The yard moved from scrapping locomotives to DMUs and rolling stock in December 1990 when what was believed to be the last complete locomotive in the yard, 25213, was scrapped. Another 18 class 25s were broken up by Vic Berry at other sites; five were broken up off-site while the other 13 were also broken up off-site but with their cabs subsequently transported to Leicester.

==Fire and closure==
In the early hours of Sunday 10 March 1991, a serious fire broke out in the scrapyard which took firefighters several hours to bring under control, by which time serious damage had been caused. The cause of the fire, which led to widespread distribution of airborne asbestos across the city, has never been determined. As a result of the fire and after months of difficulties, the Vic Berry Company ceased trading in June 1991, the final straw being the failure to reach a deal with its landlord, British Rail, for the decontamination of 170 grounded bodies in the Western Boulevard which contained asbestos. The company owed creditors a reported £4 million. On 7 June, British Rail gave Vic Berry five days to begin clearing the site or it would bring in a contractor to do so. Vic Berry began to trade under his own name from 11 June 1991, employing around a dozen of his former staff, and began to clear the site on 14 June. The closed site was nevertheless left significantly contaminated from the disposal process.

==Redevelopment==
The site was re-developed as a part of the Leicester City Challenge project in 1996 / 1997 as Bede Island.
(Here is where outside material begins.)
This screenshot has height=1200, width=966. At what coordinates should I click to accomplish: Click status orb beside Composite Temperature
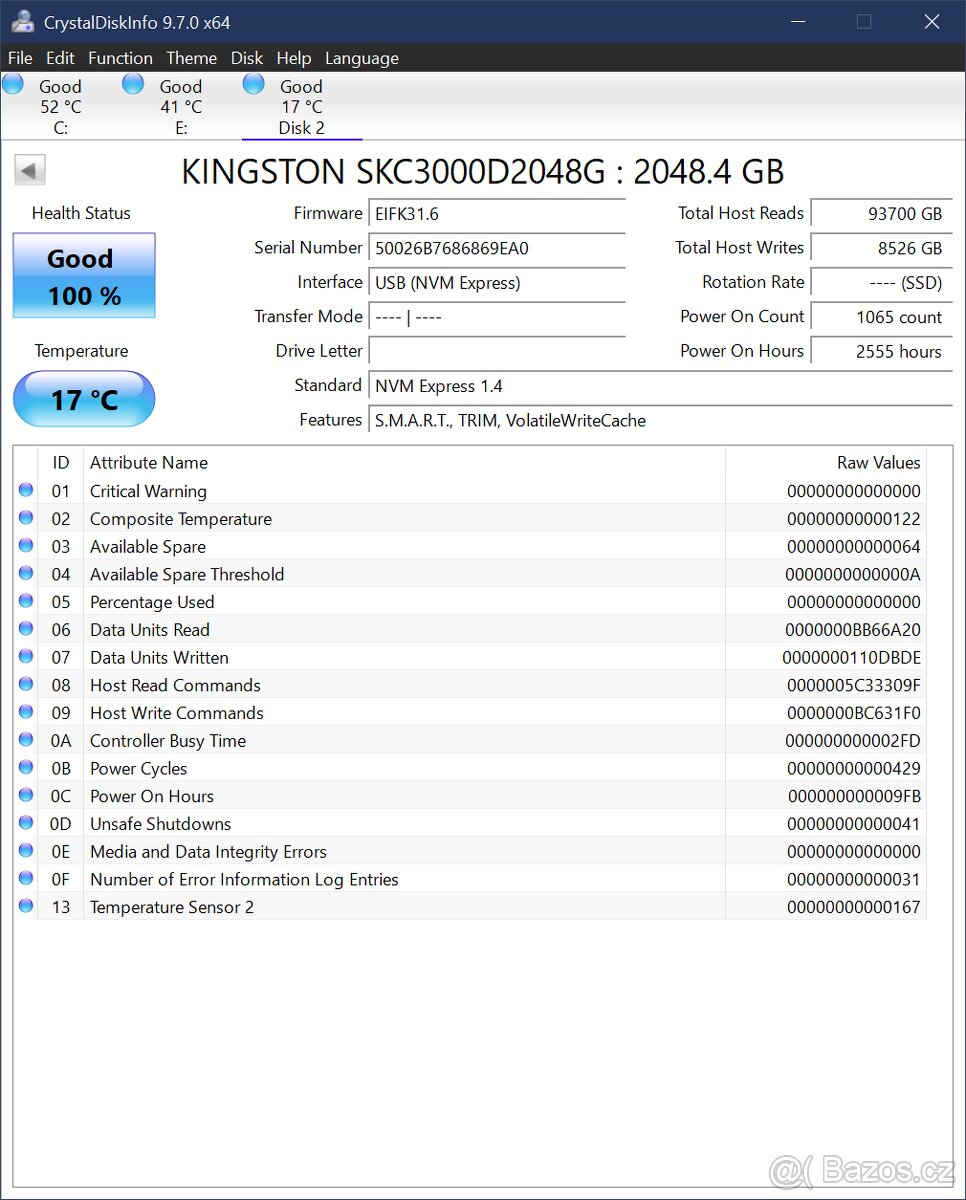point(26,518)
==Diesel locomotives rescued for preservation==

Despite being well known for scrapping various classes of diesel engines en masse, not all of the diesel locomotives, and some rolling stock as well, that entered the scrapyard were scrapped. Just like the more well-known Barry Scrapyard, though no steam locomotives were sent nor scrapped at Vic Berry's, some of the locomotives were actually purchased for preservation owing to the asbestos removal facility. Eighteen diesel locomotives were rescued from the Vic Berry scrapyard, including one Class 24 locomotive, twelve Class 25 locomotives, one Class 26 locomotive, two Class 27 locomotives and one Class 40 locomotive were purchased for preservation during the late 1980s. One Class 03 shunter D2069/03069 worked at the scrapyard from 1984 until 1991 when it was sold to the Vale of Berkeley Railway for preservation. Interestingly, most of the preserved BR Class 40 locomotives were sent here for asbestos removal before arriving at heritage railways.
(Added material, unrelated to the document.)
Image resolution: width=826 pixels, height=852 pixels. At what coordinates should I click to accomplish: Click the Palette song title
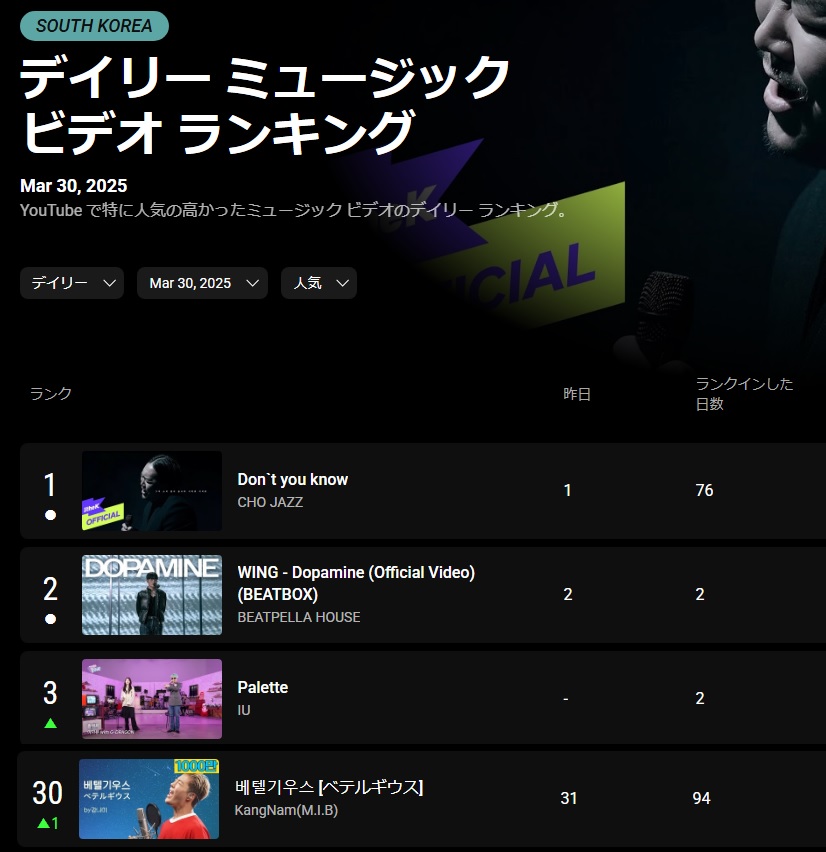point(262,687)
- BR Class 03 engines rescued from Vic Berry
- D2069/03069 is now preserved at the Vale of Berkeley Railway.

- BR Class 24 locomotives rescued from Vic Berry
- D5061/24061 is now preserved at the North Yorkshire Moors Railway.

- BR Class 25 engines rescued from Vic Berry
- D5148/25035 Castell Dinas Brân now works on the Great Central Railway.
- D5207/25057 is now at the North Norfolk Railway.
- D5209/25059 is now at the Keighley & Worth Valley Railway.
- D5222/25072 is now at the Caledonian Railway.
- D7523/25173 John F Kennedy at the Battlefield Line Railway.
- D7541/25191 now works on the South Devon Railway.
- D7594/25244 is now at the Kent and East Sussex Railway.
- D7615/25265 Harlech Castle now stored at Burton-On-Trent.
- D7628/25278 Sybilla now works at the North Yorkshire Moors Railway.
- D7659/25309 now works at Peak Rail.
- D7629/25279 is now at the East Lancashire Railway.
- D7663/25313 is now at the Wensleydale Railway.
- D7633/25904 (25283) is now at the Dean Forest Railway.

- BR Class 26 locomotives rescued from Vic Berry
- D5314/26014 now works at the Caledonian Railway.

- BR Class 27 locomotives rescued from Vic Berry
- D5401/27056 is now at the Great Central Railway.
- D5410/27059 is undergoing restoration at Leicester.

- BR Class 40 locomotives rescued from Vic Berry
- D213/40013 Andania now works at Crewe Diesel TMD and now does mainline tours.